*To do*. Rewrite these lines, replacing "watermark logo" with "watermark icon" and leaving everything else the same.
══ Stored rows ══
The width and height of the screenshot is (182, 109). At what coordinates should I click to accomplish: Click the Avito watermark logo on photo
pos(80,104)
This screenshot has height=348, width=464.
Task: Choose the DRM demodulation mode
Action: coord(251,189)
═══
*Answer for the task*.
The width and height of the screenshot is (182, 109). At what coordinates should I click to accomplish: Click the Avito watermark icon on photo
pos(80,104)
This screenshot has height=348, width=464.
Task: Choose the DRM demodulation mode
Action: coord(251,189)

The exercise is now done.